Detection engineering and hunt ideas​

  • Treat the existence of a populated AutoLogger‑Diagtrack‑Listener.etl file on a disk image as evidence worth parsing. Build a short playbook:
  • On ingestion, automatically scan ProgramData\Microsoft\Diagnosis\ETLLogs\AutoLogger for ETL files.
  • Convert ETL → CSV/XML with tracerpt or WPA and extract ProcessStart events.
  • Cross‑reference extracted command lines and image paths against threat intelligence (renamed AV evasion binaries, common living‑off‑the‑land scripts such as gomer.exe/GMER replicas, svhost/svchost renames).
  • Prioritize hosts whose ETL content shows execution from unexpected paths (Temp folders, AppData, removable drives) for full IR.
  • If you operate an EDR or SIEM that can ingest ETW, ensure the pipeline captures KernelProcess provider events or that your endpoint agent subscribes to the same provider keywords that emit ProcessStart and ImageLoad events to avoid post‑compromise blind spots.
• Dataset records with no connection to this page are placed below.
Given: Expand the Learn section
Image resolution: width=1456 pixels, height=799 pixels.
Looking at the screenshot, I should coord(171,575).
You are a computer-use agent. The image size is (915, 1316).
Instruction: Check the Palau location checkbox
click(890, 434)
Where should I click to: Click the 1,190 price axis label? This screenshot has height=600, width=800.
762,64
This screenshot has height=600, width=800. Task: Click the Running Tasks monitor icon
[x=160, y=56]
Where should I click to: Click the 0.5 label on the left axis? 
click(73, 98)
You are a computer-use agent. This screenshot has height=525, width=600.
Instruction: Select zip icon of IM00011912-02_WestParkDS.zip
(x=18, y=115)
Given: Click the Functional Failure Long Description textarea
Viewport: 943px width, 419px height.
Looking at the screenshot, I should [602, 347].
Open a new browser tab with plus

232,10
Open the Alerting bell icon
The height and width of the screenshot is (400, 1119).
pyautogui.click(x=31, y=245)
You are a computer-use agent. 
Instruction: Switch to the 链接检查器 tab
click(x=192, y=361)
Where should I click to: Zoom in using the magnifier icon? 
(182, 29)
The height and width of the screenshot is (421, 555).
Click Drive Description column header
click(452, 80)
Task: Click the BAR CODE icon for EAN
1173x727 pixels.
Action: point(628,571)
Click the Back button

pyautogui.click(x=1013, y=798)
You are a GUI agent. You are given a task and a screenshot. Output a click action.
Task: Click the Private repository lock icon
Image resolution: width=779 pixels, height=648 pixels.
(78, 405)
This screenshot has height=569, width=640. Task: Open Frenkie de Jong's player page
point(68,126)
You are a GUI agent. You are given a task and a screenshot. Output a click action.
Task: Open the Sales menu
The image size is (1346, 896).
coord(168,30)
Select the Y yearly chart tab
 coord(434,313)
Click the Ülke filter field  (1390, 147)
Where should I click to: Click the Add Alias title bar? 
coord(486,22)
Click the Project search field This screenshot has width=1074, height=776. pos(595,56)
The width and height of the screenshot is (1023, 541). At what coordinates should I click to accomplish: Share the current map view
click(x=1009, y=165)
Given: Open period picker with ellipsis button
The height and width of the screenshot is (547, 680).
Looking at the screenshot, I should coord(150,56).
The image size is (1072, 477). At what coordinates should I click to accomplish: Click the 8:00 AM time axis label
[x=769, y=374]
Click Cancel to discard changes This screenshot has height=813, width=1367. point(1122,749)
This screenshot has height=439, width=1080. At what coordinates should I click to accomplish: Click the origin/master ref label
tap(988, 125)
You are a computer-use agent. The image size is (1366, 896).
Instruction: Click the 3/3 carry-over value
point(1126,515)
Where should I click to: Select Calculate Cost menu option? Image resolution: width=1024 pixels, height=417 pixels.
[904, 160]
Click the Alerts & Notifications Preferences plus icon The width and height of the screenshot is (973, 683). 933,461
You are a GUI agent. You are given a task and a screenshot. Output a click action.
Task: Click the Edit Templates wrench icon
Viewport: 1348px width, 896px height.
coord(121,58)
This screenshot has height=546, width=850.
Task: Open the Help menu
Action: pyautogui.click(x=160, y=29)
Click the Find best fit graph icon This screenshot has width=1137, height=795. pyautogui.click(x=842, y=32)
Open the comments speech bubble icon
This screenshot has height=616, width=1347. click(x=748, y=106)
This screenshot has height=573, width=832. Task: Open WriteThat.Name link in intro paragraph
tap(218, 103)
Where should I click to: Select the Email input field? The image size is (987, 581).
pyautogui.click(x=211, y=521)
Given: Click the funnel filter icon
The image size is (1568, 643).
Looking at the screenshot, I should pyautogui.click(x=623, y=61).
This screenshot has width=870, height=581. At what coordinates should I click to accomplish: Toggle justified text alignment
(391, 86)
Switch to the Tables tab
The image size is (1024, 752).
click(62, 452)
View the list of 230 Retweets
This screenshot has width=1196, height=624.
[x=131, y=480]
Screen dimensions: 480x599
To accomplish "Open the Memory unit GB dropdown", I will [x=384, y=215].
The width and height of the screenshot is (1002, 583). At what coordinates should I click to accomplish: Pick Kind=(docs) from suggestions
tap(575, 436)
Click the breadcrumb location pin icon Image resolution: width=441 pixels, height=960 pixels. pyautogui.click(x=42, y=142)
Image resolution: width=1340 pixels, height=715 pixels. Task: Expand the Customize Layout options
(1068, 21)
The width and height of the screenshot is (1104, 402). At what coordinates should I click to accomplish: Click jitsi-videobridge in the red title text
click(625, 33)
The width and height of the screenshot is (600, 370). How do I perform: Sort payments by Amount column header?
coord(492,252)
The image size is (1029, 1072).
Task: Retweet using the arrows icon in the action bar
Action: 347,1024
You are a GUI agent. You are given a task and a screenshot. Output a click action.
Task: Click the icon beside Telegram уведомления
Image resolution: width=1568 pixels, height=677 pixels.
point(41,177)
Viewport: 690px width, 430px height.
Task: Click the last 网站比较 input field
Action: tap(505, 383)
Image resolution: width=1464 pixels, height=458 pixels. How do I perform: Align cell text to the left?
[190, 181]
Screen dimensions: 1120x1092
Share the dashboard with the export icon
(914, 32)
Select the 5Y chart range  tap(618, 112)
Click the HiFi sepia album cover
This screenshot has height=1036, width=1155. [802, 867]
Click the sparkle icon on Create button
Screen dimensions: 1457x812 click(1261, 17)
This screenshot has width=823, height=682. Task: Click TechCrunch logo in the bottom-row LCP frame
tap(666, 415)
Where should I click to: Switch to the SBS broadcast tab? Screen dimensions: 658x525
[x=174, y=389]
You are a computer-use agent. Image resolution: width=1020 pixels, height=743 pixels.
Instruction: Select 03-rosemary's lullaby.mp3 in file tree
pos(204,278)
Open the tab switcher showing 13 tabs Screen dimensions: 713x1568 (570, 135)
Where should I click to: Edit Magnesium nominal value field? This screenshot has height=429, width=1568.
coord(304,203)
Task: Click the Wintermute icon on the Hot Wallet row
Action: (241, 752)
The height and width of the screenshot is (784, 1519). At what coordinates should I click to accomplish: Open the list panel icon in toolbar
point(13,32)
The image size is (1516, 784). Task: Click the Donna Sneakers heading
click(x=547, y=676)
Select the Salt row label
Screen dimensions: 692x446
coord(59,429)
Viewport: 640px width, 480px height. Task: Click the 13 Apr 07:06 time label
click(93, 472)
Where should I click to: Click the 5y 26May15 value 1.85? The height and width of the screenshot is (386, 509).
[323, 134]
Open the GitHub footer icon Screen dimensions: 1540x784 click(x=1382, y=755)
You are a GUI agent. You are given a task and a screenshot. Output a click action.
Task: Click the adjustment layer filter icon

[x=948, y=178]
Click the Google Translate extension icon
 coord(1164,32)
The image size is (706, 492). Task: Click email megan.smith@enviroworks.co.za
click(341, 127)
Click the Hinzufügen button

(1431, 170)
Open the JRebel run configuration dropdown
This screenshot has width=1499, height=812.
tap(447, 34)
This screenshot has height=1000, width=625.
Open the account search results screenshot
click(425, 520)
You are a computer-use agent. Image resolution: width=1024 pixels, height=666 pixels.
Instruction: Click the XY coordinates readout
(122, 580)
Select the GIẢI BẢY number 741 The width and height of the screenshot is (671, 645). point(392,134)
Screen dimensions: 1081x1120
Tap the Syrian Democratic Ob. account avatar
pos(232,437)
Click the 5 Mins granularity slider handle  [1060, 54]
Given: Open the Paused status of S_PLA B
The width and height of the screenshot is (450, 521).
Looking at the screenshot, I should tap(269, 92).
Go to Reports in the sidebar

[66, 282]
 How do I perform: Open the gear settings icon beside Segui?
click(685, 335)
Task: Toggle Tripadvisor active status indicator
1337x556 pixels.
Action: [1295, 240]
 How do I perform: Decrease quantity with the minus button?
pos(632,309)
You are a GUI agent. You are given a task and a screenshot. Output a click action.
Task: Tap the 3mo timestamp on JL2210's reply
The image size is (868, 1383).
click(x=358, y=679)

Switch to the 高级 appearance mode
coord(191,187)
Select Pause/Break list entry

What remains unknown — and research priorities​

FortiGuard’s disclosure deliberately highlights gaps:
  • Exactly which internal triggers or service states cause DiagTrack to write meaningful telemetry into AutoLogger‑Diagtrack‑Listener.etl.
  • Whether specific Windows builds, OEM images, or enterprise configuration policies influence the autologger’s population behavior.
  • The retention and rollover behavior for this autologger on long‑running systems under different telemetry levels.
These are testable research questions. Recommended next steps for the security research community:
  • Run instrumented experiments across multiple Windows versions (Windows Server 2016, 2019, 2022, Windows 10/11 builds) with varying telemetry settings, account activity patterns, and DiagTrack states.
  • Capture full ETW provider maps and recorded manifests before/after enabling DiagTrack to detect what manifests and schema are required to decode payloads reliably.
  • Share structured replication results (clearly lab‑only) so practitioners can establish reliable forensic heuristics for when to expect populated AutoLogger ETL files.

Conclusion​

FortiGuard’s finding that AutoLogger‑Diagtrack‑Listener.etl can contain historic process creation records — including evidence of deleted malware — is an important reminder that Windows exposes multiple telemetry layers that can act as secondary forensic sources. ETW’s architecture and kernel providers are powerful tools for defenders when primary artifacts are missing or destroyed. At the same time, the behavior of DiagTrack and the AutoLogger session is not fully documented; defenders must treat this artifact as potentially useful but not guaranteed, incorporate it into forensic collection playbooks, and continue testing across Windows builds to understand scope and reliability.
Operationally, the takeaway is simple and actionable: when imaging suspected compromises, preserve the Microsoft\Diagnosis ETL folders and consider ETW trace parsing as part of your IR toolkit. In the broader picture, research that turns these opportunistic artifacts into reliable, reproducible signals will materially improve incident response outcomes — but it will require coordinated, cross‑platform testing and close attention to privacy and telemetry policy constraints.